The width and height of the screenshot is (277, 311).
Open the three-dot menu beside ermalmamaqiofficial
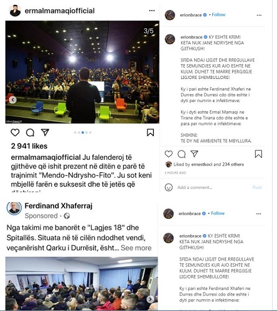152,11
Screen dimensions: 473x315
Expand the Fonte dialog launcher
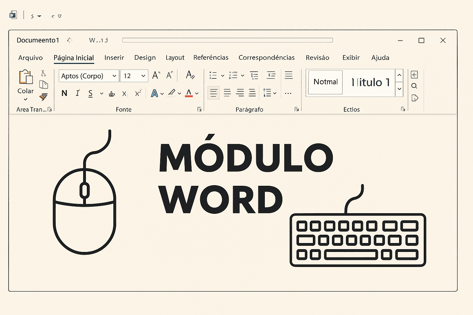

==

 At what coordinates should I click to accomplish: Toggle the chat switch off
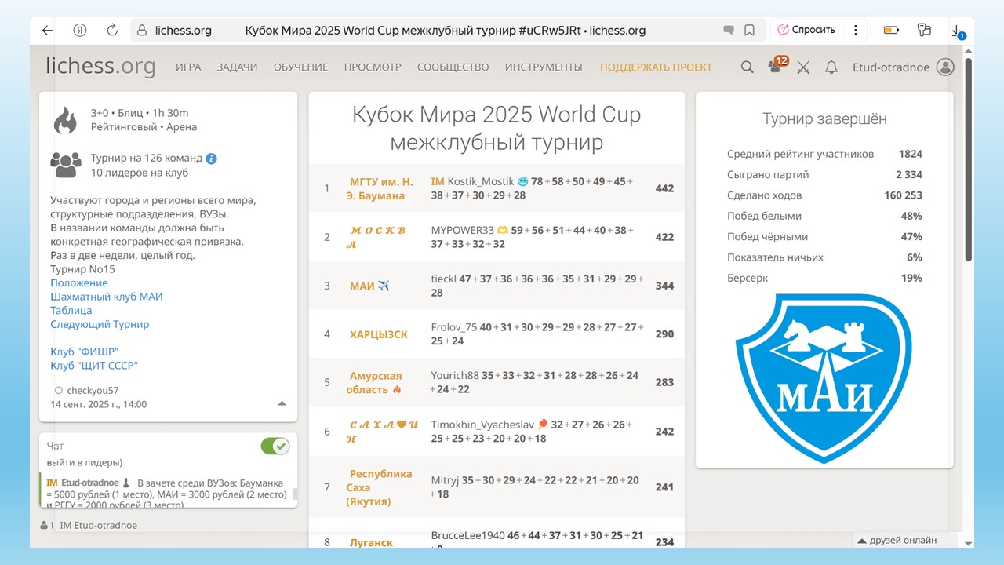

==

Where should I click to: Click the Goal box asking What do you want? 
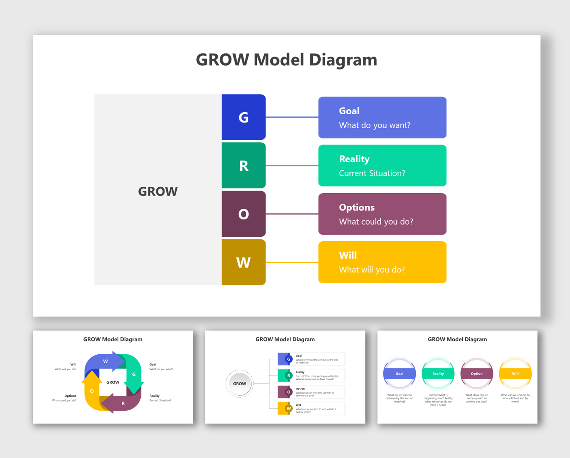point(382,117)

* **WORK ITEM**:
Keeping every character as it is, restate the lines above that run from the line with "Screen dimensions: 473x315" through the line with "Expand the Fonte dialog launcher", both included, and nothing else.

* **WRITTEN SOLUTION**:
Screen dimensions: 473x315
Expand the Fonte dialog launcher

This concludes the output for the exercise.